Tidak terima atas kejadian yang dialami anaknya, membuat sang ayah bernama Afriadi (45) terpaksa melapor ke ruang SPKT Polrestabes Palembang, pada Senin (25/8/2025) sore.
Menurut warga Jalan Perindustrian II, Kecamatan Sukarami Palembang ini, kejadian yang dialami anaknya terjadi pada Kamis (21/8/2025) sekitar pukul 22.50 WIB, di Jalan Sukarela, Kecamatan Sukarami Palembang.
“Saya melapor atas kejadian pengeroyokan yang dialami anak saya. Kejadiannya itu berawal dari saling ejek lewat Instagram antara anak saya dengan terlapor yang tidak diketahui identitasnya,” ucap Afriadi.
Berawal dari saling ejek itu, lanjut Afriadi, kemudian anaknya dan terlapor berjanjian bertemu di Tempat Kejadian Perkara (TKP), untuk menyelesaikan permasalahan tersebut.
Akan tetapi, ketika bertemu terjadi perkelahian diantara anaknya dengan terlapor yang dibantu oleh teman-temannya.
“Anak saya dikeroyok oleh terlapor bersama teman-temannya menggunakan sajam jenis celurit, pisau, dan corbek.

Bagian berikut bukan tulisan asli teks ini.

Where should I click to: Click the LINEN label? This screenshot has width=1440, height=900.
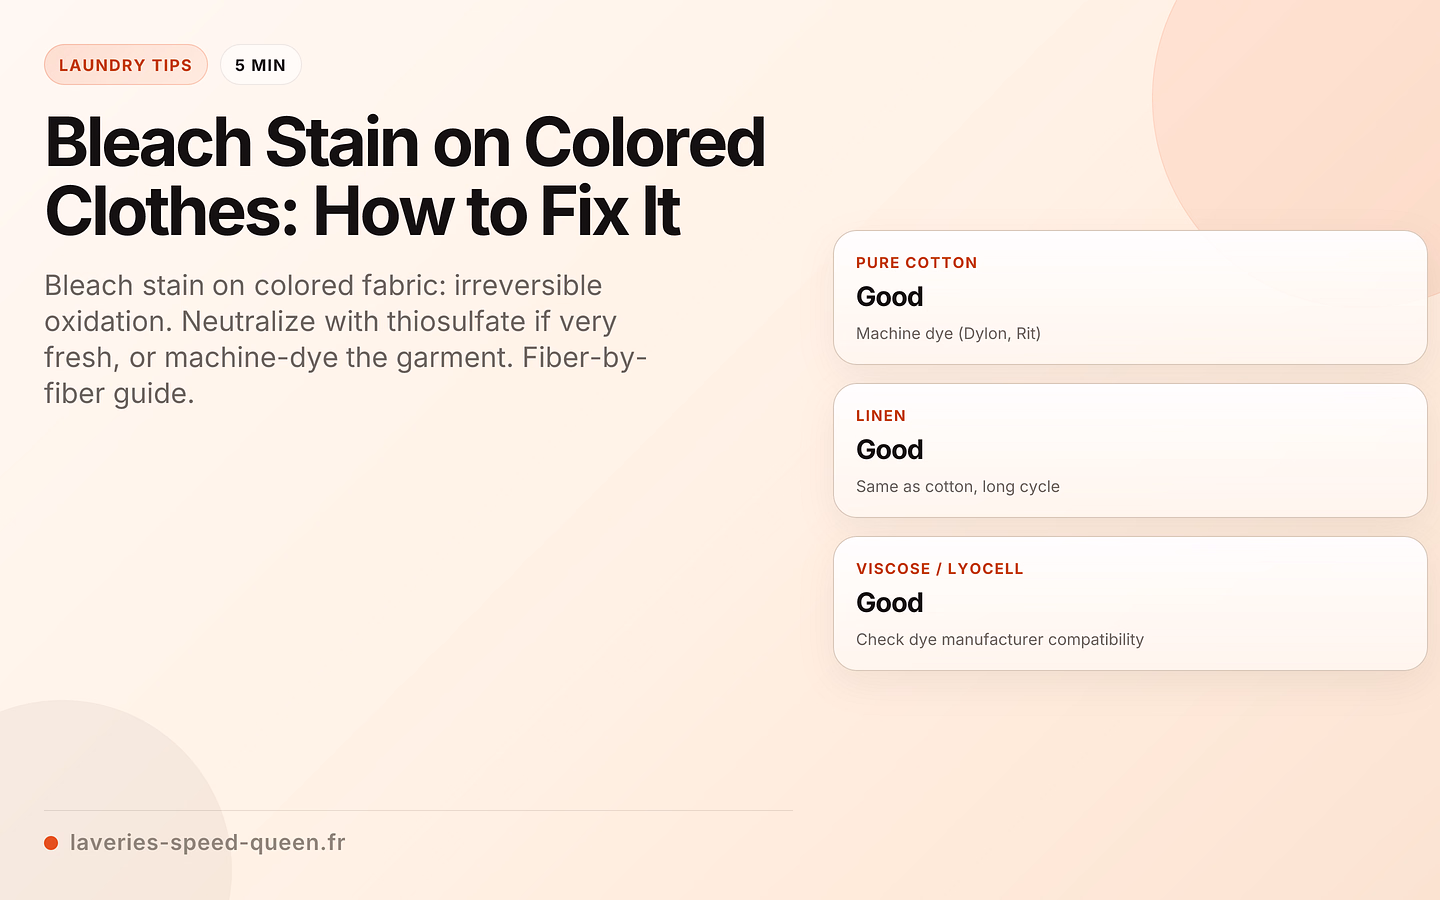tap(881, 416)

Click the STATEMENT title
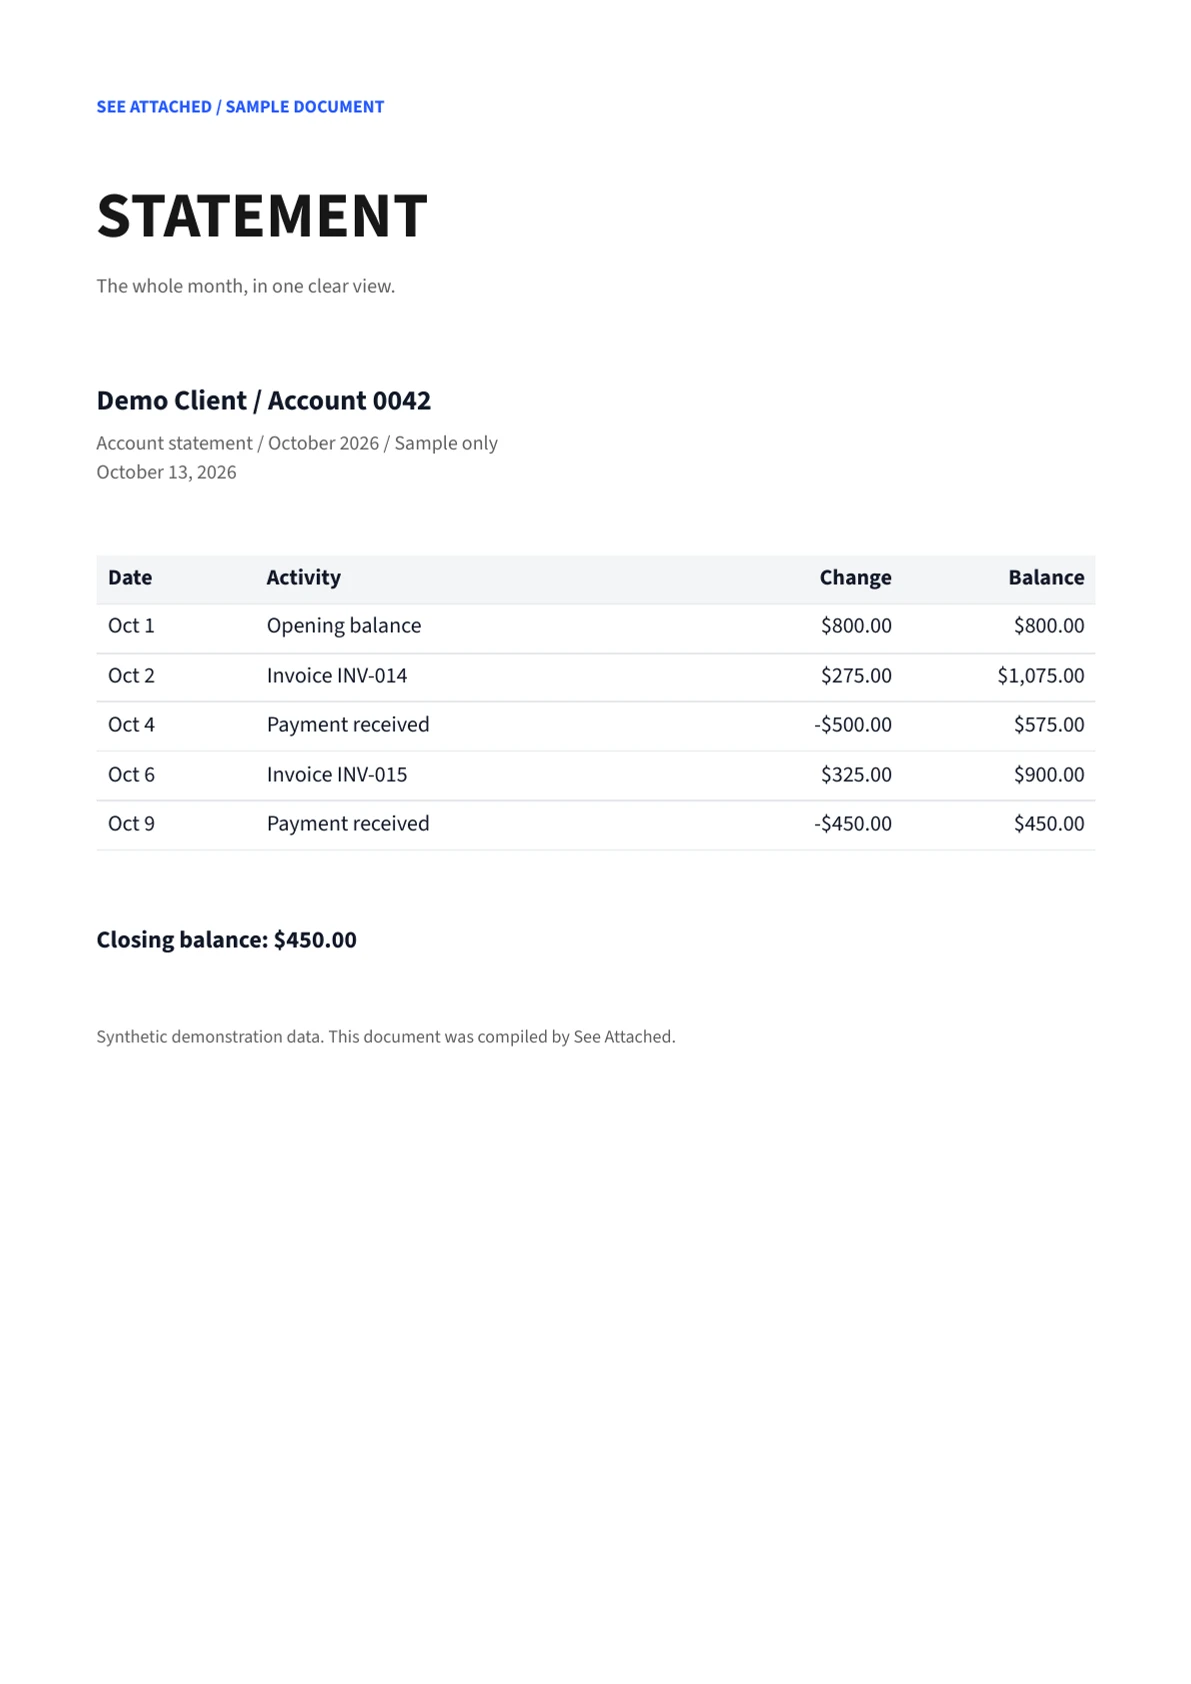click(x=262, y=215)
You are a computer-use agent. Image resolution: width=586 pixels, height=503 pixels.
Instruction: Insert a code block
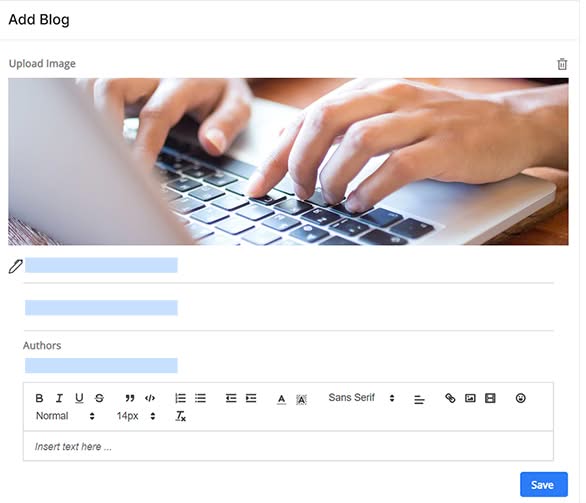150,398
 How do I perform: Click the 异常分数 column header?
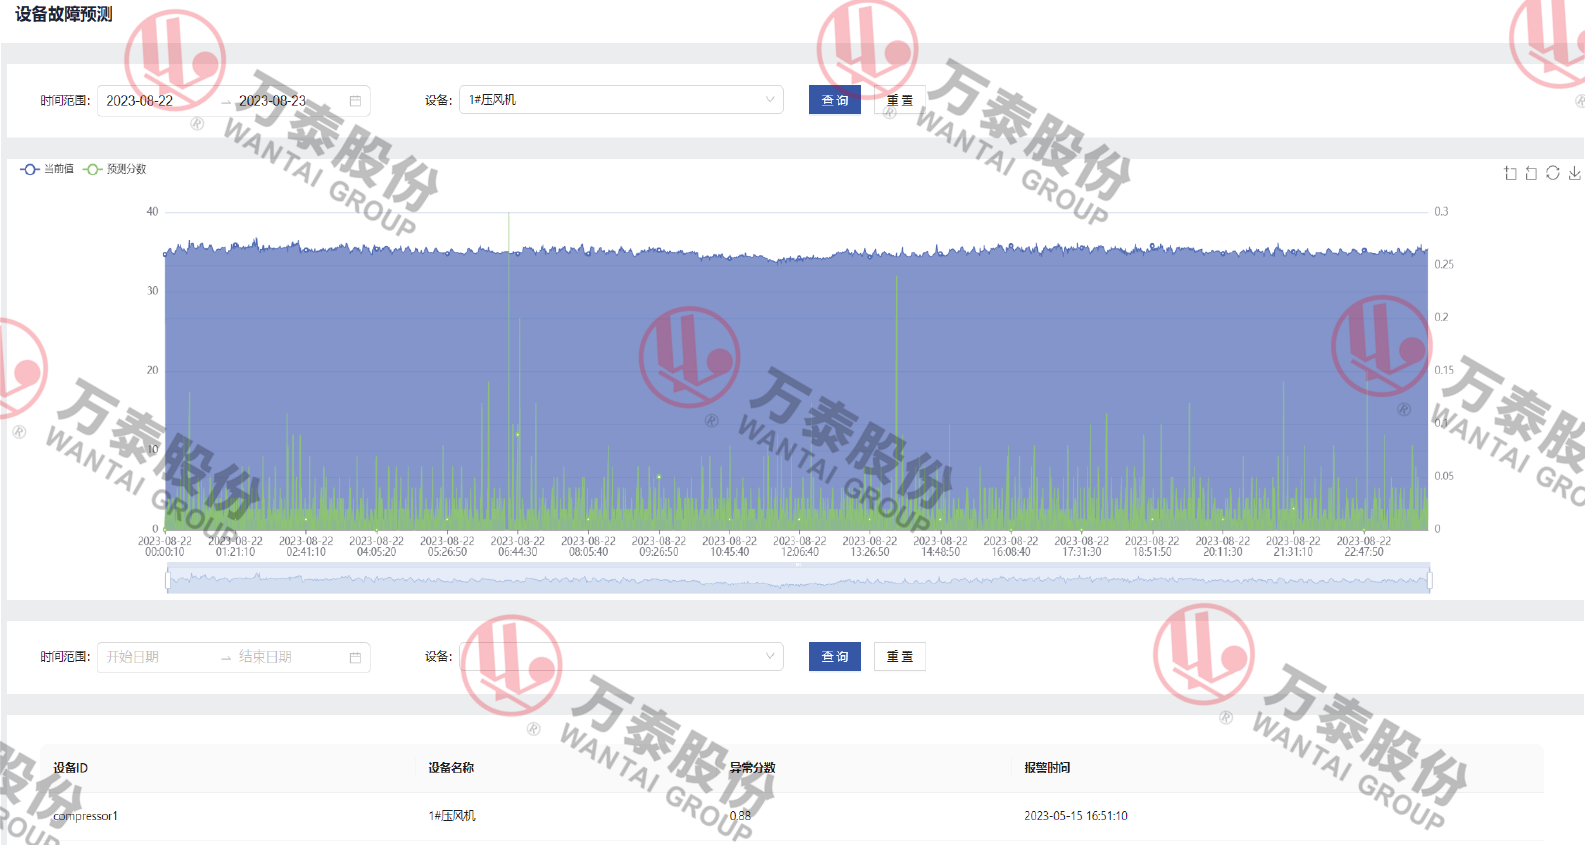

Saat itu anak saya ini sendiri, sehingga tidak bisa melakukan perlawanan hingga terpaksa pasrah saja,” bebernya.
Akibat dari pengeroyokan itu, korban mengalami luka robek di bagian pipi sebelah kiri dengan 14 jahitan, luka robek pada bagian punggung sebelah kanan dengan 19 jahitan, dan luka robek pada dengkul kaki sebelah kanan dengan 5 jahitan.
“Atas kejadian itulah, saya membuat laporan polisi di SPKT Polrestabes Palembang, dengan harapan terlapor dan teman-temannya bisa tertangkap,” tutup Afriadi.
Sementara itu, laporan mengenai pelapor atau korban terkait dugaan tindak pidana Kejahatan Perlindungan Anak UU Nomor 17 Tahun 2016 perubahan kedua atas UU Nomor 23 tahun 2002 tentang perlindungan anak sebagaimana dimaksud dalam Pasal 80 UU 35/2014 Juncto 76 C telah diterima pihak SPKT Polrestabes Palembang.
Selanjutnya laporan tersebut diserahkan ke unit Satreskrim Polrestabes Palembang, untuk ditindaklanjuti penyelidikannya.